De la République du Bénin à l’Etat-Fcbe
Par Arimi CHOUBADE
6 octobre 2008
L’expression démocratique au bout du fusil. Selon la loi votée par l’Assemblée nationale, la légitimité d’un conseil municipal se manifeste deux semaines après la proclamation des résultats par la Commission électorale nationale autonome (Cena). Ça c’est lorsqu’on se situe en République du Bénin. Réalité totalement autre à l’ère de l’Etat-Fcbe. Ici, le délai d’installation des conseillers municipaux obéit à un code non écrit uniquement, déchiffrable par le seul docteur-président. En, fait la République du Bénin ne conserve qu’une bien pâle représentativité internationale ; en attendant peut-être que l’Etat-Fcbe ne se fasse admettre dans le concert des nations un jour. Qui sait ?

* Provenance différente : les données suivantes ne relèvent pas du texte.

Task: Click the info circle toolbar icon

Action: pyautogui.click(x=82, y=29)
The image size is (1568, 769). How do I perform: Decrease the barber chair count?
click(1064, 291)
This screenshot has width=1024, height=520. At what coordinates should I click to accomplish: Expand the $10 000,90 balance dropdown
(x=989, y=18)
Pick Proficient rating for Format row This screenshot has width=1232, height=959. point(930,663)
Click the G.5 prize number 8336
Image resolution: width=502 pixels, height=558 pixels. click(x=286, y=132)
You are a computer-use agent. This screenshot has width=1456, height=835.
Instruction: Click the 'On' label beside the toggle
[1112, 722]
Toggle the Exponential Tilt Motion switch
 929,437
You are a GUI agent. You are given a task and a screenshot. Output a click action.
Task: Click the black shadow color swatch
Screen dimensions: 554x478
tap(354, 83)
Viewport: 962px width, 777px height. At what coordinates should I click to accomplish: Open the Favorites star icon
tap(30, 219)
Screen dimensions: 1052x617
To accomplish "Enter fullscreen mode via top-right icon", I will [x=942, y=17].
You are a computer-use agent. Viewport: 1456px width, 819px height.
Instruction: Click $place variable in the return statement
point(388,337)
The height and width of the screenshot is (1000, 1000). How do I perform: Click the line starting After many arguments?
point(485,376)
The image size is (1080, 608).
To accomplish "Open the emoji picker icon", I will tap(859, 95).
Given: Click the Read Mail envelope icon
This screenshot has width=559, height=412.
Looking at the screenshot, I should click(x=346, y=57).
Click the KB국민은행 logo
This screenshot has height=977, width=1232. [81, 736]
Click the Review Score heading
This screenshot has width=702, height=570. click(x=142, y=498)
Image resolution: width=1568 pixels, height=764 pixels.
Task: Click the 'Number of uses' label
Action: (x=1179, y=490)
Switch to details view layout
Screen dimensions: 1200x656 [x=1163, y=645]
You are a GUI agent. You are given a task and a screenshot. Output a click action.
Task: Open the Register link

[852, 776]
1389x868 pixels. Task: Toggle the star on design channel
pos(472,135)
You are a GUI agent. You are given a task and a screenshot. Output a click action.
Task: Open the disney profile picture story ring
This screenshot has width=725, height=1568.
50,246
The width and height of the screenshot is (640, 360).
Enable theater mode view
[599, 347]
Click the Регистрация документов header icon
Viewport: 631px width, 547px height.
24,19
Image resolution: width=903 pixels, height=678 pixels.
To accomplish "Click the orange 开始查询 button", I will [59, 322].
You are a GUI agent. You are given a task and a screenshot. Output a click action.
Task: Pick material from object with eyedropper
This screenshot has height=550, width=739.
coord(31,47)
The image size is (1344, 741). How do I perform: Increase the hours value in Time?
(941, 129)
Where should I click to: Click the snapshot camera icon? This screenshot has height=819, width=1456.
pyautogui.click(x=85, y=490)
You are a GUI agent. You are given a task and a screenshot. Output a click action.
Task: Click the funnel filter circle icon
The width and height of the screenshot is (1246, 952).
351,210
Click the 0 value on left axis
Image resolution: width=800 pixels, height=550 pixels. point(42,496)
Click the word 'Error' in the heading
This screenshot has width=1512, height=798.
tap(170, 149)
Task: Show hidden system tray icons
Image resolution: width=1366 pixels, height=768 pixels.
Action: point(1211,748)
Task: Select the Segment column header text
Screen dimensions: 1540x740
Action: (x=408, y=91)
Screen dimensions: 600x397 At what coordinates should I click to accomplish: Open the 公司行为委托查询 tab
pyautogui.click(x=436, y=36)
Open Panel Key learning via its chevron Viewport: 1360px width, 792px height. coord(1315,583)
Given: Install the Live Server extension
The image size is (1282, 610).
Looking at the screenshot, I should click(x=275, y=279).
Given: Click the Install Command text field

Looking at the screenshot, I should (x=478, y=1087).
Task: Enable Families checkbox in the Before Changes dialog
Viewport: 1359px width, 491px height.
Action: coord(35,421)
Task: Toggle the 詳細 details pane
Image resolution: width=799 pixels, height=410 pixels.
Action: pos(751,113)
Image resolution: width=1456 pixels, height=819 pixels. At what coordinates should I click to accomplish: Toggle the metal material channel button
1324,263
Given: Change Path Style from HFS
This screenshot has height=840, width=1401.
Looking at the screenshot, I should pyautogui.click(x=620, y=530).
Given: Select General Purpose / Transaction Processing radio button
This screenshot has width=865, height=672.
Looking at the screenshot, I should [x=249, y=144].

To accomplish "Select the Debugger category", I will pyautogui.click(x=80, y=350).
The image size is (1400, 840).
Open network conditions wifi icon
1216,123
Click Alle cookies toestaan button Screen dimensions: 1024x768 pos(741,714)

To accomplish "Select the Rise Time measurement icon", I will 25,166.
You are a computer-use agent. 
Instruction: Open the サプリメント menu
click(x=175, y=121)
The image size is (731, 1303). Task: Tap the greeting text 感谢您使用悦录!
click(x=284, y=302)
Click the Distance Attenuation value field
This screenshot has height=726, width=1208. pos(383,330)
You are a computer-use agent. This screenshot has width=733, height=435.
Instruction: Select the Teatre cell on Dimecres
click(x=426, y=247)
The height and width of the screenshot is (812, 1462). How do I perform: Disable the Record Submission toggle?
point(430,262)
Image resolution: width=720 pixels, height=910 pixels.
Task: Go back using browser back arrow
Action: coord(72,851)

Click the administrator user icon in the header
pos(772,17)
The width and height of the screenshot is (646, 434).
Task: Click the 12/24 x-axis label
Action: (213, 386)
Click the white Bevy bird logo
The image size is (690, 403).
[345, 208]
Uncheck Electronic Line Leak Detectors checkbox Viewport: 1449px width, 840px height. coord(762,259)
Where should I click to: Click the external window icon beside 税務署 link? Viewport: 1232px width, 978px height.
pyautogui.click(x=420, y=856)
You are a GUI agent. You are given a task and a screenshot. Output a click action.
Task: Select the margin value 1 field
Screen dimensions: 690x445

Dans les faits, le régime du Changement ne trouve d’utilité à la légitimité de la République que dans ses relations avec le reste du monde. Une République dont les institutions sont pour la plupart en voie d’annexion, une à une. Excepté un parlement qui résiste encore au prix fort : 8 mois de blocage pour délit d’inquisition à l’endroit du gouvernement. Trésor public, administration, armée sont en passe de passer dans le giron Fcbe. Au point où la Marina a inventé une nouvelle forme d’expression démocratique, celle du fusil. Contrôler une mairie malgré le vote hostile issu du suffrage universel est désormais d’une facilité déconcertante. Il suffit d’instruire chefs de brigades de gendarmerie, commissaires de police, officiers de l’armée, tous en génuflexion devant l’Etat-Fcbe. au prix d’un reniement systématique de ce qui reste de la République. Que ne ferait-on pas pour les galons, la promotion et la liberté de rançonner les usagers des routes nationales en toute impunité ?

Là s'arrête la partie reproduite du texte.